Vivo en un país
con una notable capacidad de iniciativa. Para crear y para oponerse. Como el
capitalismo, que lleva en sus genes su propio sepulturero –bueno, eso decía
Marx-, cada proyecto que nace lleva adherido desde la cuna su oponente. Vean si
no, lo que pasa con la
Incineradora , el Superpuerto de Pasajes, la Estación de Autobuses, el
Tren de Alta Velocidad o la
Pasarela del Monpás -un trazado para hacer transitable la
costa al final de la playa de Gros-. Esa aversión tan enraizada a todo lo que
huele a nuevo.
Cuando se
construyó la Autovía
a Pamplona (A-15), la izquierda abertzale se opuso radicalmente, faltaba más.

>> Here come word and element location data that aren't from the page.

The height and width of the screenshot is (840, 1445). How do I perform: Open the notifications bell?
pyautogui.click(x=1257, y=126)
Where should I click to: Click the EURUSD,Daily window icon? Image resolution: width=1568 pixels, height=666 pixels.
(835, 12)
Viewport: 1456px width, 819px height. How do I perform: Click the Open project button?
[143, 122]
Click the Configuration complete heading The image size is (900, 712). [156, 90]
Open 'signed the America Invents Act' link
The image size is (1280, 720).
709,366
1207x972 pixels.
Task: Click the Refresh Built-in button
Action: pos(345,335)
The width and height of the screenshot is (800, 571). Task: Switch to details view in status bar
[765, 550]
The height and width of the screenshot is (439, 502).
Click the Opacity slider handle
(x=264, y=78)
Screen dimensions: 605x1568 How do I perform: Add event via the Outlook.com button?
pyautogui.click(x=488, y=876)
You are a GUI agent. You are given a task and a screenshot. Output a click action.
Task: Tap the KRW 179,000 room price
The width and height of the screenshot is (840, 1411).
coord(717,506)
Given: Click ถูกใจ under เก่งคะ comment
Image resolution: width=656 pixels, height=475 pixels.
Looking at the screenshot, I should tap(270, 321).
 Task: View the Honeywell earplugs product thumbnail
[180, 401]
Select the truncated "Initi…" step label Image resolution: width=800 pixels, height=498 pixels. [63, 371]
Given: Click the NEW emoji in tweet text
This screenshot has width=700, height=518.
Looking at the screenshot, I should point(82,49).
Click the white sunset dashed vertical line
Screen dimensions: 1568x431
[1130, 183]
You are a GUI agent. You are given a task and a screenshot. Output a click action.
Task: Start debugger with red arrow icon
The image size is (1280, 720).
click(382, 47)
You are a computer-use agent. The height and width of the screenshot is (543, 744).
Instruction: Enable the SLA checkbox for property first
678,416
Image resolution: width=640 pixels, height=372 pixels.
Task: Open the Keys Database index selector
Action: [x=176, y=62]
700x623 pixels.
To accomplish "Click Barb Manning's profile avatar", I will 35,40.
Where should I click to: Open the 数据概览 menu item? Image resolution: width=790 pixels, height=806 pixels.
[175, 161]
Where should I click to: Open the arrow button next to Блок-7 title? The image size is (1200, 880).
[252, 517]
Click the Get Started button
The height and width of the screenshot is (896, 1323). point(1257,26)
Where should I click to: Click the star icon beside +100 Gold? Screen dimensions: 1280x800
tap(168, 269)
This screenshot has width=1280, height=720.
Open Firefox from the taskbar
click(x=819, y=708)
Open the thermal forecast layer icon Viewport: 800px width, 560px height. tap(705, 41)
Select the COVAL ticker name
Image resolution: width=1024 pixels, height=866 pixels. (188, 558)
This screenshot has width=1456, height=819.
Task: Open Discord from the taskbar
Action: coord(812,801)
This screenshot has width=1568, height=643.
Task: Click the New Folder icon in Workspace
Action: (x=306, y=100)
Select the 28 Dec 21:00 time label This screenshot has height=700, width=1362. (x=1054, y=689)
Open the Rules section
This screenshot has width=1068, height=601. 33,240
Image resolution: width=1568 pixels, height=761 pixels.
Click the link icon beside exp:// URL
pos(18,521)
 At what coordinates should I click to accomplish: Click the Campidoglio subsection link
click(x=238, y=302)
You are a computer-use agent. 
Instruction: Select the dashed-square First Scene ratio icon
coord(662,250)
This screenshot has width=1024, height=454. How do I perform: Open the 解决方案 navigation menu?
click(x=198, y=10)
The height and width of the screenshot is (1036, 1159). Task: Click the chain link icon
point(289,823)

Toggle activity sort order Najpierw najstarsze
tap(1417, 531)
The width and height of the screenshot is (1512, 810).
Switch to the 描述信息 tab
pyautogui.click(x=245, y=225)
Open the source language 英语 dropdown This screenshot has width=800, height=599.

Uno de los argumentos para oponerse era que la autovía iba a ser utilizada para
facilitar la entrada de la tropas de la
OTAN en Euskalherria. Razonamiento que movería a la risa si
ETA, con tan peregrino argumentario, no hubiera asesinado a cuatro personas
relacionadas con las obras.
Lo singular es
que la eterna oposición gobierna ahora la Diputación de Gipuzkoa y el Ayuntamiento de San
Sebastián.
Y están probando
la diferencia –y las bondades, sobre todo las bondades- de lo que significa una
oposición democrática: les echan para atrás sus propuestas, les rechazan sus
escasísimos proyectos y hasta le plantean al Diputado de Medio Ambiente de
Bildu una moción de censura que le obliga a dejar el cargo. Pero el cargo, no la vida.